→ What is expected
Repeat the entries that follow from start to finish, keeping every character.

→ Data for analysis
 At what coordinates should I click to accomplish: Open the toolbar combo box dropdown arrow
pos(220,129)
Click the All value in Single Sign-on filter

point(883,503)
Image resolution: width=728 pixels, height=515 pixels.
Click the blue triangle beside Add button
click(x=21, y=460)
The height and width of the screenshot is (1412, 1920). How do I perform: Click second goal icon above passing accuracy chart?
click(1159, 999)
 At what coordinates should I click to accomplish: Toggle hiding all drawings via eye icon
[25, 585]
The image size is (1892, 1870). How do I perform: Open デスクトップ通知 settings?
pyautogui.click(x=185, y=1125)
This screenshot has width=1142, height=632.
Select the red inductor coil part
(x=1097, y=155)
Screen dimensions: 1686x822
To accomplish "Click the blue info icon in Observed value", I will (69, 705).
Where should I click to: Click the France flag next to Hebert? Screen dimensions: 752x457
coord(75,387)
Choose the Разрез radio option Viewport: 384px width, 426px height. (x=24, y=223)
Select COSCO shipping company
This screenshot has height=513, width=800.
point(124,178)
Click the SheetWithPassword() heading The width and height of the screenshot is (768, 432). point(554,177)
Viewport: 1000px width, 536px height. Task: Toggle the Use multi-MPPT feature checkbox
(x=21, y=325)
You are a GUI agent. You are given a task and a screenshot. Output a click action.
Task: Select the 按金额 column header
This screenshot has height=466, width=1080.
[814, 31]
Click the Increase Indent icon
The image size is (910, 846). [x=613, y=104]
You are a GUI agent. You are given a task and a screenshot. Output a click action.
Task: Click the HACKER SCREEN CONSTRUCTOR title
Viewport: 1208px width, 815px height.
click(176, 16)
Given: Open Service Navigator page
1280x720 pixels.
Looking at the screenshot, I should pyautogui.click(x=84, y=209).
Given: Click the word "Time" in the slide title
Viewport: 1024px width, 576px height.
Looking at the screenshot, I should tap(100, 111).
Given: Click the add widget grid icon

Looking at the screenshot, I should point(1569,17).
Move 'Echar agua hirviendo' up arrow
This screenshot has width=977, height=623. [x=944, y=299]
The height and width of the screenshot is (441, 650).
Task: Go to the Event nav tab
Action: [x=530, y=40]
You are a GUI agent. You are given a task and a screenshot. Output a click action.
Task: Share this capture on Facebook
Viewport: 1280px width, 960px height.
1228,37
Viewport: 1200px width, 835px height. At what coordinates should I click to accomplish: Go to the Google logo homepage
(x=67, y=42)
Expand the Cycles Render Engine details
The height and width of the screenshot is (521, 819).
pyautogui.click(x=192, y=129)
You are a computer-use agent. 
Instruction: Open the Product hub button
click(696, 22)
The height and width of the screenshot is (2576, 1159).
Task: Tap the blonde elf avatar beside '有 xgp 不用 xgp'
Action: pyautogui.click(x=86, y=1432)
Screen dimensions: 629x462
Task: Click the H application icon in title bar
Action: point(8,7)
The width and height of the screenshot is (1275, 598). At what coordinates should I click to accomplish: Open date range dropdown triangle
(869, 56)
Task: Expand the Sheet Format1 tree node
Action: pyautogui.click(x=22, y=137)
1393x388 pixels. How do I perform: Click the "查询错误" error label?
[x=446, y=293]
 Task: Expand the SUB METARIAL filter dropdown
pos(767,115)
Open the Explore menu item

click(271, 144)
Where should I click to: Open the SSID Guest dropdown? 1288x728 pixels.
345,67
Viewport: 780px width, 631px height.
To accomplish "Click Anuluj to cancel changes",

→ Exercise result
 At what coordinates should I click to accomplish: Open the toolbar combo box dropdown arrow
pos(220,129)
Click the All value in Single Sign-on filter

point(883,503)
Image resolution: width=728 pixels, height=515 pixels.
Click the blue triangle beside Add button
click(x=21, y=460)
The height and width of the screenshot is (1412, 1920). How do I perform: Click second goal icon above passing accuracy chart?
click(1159, 999)
 At what coordinates should I click to accomplish: Toggle hiding all drawings via eye icon
[25, 585]
The image size is (1892, 1870). How do I perform: Open デスクトップ通知 settings?
pyautogui.click(x=185, y=1125)
This screenshot has width=1142, height=632.
Select the red inductor coil part
(x=1097, y=155)
Screen dimensions: 1686x822
To accomplish "Click the blue info icon in Observed value", I will (69, 705).
Where should I click to: Click the France flag next to Hebert? Screen dimensions: 752x457
coord(75,387)
Choose the Разрез radio option Viewport: 384px width, 426px height. (x=24, y=223)
Select COSCO shipping company
This screenshot has height=513, width=800.
point(124,178)
Click the SheetWithPassword() heading The width and height of the screenshot is (768, 432). point(554,177)
Viewport: 1000px width, 536px height. Task: Toggle the Use multi-MPPT feature checkbox
(x=21, y=325)
You are a GUI agent. You are given a task and a screenshot. Output a click action.
Task: Select the 按金额 column header
This screenshot has height=466, width=1080.
[814, 31]
Click the Increase Indent icon
The image size is (910, 846). [x=613, y=104]
You are a GUI agent. You are given a task and a screenshot. Output a click action.
Task: Click the HACKER SCREEN CONSTRUCTOR title
Viewport: 1208px width, 815px height.
click(176, 16)
Given: Open Service Navigator page
1280x720 pixels.
Looking at the screenshot, I should pyautogui.click(x=84, y=209).
Given: Click the word "Time" in the slide title
Viewport: 1024px width, 576px height.
Looking at the screenshot, I should tap(100, 111).
Given: Click the add widget grid icon

Looking at the screenshot, I should point(1569,17).
Move 'Echar agua hirviendo' up arrow
This screenshot has width=977, height=623. [x=944, y=299]
The height and width of the screenshot is (441, 650).
Task: Go to the Event nav tab
Action: [x=530, y=40]
You are a GUI agent. You are given a task and a screenshot. Output a click action.
Task: Share this capture on Facebook
Viewport: 1280px width, 960px height.
1228,37
Viewport: 1200px width, 835px height. At what coordinates should I click to accomplish: Go to the Google logo homepage
(x=67, y=42)
Expand the Cycles Render Engine details
The height and width of the screenshot is (521, 819).
pyautogui.click(x=192, y=129)
You are a computer-use agent. 
Instruction: Open the Product hub button
click(696, 22)
The height and width of the screenshot is (2576, 1159).
Task: Tap the blonde elf avatar beside '有 xgp 不用 xgp'
Action: pyautogui.click(x=86, y=1432)
Screen dimensions: 629x462
Task: Click the H application icon in title bar
Action: point(8,7)
The width and height of the screenshot is (1275, 598). At what coordinates should I click to accomplish: Open date range dropdown triangle
(869, 56)
Task: Expand the Sheet Format1 tree node
Action: pyautogui.click(x=22, y=137)
1393x388 pixels. How do I perform: Click the "查询错误" error label?
[x=446, y=293]
 Task: Expand the SUB METARIAL filter dropdown
pos(767,115)
Open the Explore menu item

click(271, 144)
Where should I click to: Open the SSID Guest dropdown? 1288x728 pixels.
345,67
Viewport: 780px width, 631px height.
To accomplish "Click Anuluj to cancel changes",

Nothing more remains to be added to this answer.